DW-Hauptstadtkorrespondent Marcel Fürstenau war am Tag der Deutschen Einheit als Reporter in DresdenBild: DW/S. Eichberg

Das Recht auf Versammlungs- und Meinungsfreiheit ist ein viel zu hohes Gut, um es durch unverhältnismäßige Reaktionen zu entwerten. Aber da, wo die Grenze zur Volksverhetzung überschritten oder zum Begehen von Straftaten angestachelt wird, sollte durchaus durchgegriffen werden. In diese Kategorie fällt das demonstrative Mitführen von Galgen auf Kundgebungen. Das ist keine Geschmacklosigkeit, sondern die Aufforderung zur Lynchjustiz. Wer derlei ungestraft tut, fühlt sich in seinem Handeln bestärkt. Und Trittbrettfahrer werden es nachahmen.

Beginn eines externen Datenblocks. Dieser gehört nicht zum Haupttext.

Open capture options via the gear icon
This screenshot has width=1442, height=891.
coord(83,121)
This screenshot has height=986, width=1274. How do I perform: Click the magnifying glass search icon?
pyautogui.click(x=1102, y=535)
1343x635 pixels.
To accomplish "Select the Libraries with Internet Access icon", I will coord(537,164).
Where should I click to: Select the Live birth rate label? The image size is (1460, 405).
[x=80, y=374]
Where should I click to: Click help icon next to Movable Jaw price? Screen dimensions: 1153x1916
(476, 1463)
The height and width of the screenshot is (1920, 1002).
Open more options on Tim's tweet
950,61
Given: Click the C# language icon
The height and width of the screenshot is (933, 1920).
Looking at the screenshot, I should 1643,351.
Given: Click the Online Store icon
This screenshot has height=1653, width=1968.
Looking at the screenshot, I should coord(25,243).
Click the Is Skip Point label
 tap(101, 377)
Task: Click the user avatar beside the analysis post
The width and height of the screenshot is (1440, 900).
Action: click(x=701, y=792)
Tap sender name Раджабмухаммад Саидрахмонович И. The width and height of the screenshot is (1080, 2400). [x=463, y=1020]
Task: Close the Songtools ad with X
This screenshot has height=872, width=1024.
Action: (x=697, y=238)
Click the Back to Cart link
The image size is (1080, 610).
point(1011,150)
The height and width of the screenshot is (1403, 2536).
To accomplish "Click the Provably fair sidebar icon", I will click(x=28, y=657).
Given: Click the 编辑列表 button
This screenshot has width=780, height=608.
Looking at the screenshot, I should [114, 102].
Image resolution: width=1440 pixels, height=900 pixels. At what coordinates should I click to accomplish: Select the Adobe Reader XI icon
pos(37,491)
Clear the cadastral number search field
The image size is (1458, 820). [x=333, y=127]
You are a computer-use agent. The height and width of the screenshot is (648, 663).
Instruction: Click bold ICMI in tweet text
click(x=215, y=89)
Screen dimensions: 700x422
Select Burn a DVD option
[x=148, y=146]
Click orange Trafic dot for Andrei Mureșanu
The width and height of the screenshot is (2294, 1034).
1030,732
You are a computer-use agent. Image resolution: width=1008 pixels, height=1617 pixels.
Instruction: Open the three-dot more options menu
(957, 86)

Am Tag der Deutschen Einheit gab es zwar viele unschöne Bilder und Aktionen, aber anscheinend keine strafwürdigen. Der seit bald zwei Jahren immer montags von Pegida veranstaltete Protestmarsch - dieses Mal mit etwa 4000 Teilnehmern - verlief harmlos. Für Viele endete er am Hauptbahnhof, von wo aus die Heimreise angetreten wurde. Die meisten Fahnen waren schon eingerollt, man verabschiedete sich. Auf Wiedersehen am kommenden Montag! Es hatte auf hässliche Art und Weise etwas Familiäres.

Ohne Risiko das Maul aufreißen

Die Polizei guckte routiniert zu, die schweigende Dresdner Mehrheit genervt weg und ahnungslose Touristen hielten die Pegida-Leute womöglich für Fußball-Fans auf dem Weg nach Hause. So wie sie da liefen, erweckten sie den Eindruck, als hätte ihr Team verloren. Und in einem anderen Sinne sind sie ja auch verloren. Sie scheinen sich in diesem Gefühl sogar wohl zu fühlen. Einmal in der Woche die Sau raus lassen. Schuld - woran auch immer - sind stets die Anderen. Zu DDR-Zeiten war es die SED. Da hat man aber lieber den Mund gehalten, um keine drauf zu bekommen.

Im Rechtsstaat Bundesrepublik Deutschland ist es ein Leichtes, das Maul aufzureißen - ohne etwas zu riskieren. Der Eindruck verfestigt sich, dass die Meisten von denen nur schwer oder überhaupt nicht mehr zu erreichen sind. Verantwortlich sind sie dafür aber selbst. Sie wollen es nicht anders. Damit wird sich Dresden, wird sich Sachsen, wird sich Deutschland abfinden müssen. Womöglich wäre es besser, sie auch medial zu ignorieren. Es sei denn, sie werden straffällig. So wie Pegida-Chef Lutz Bachmann. Der muss sich Ende November mal wieder vor dem Landgericht Dresden verantworten. Wegen des Vorwurfs der Volksverhetzung.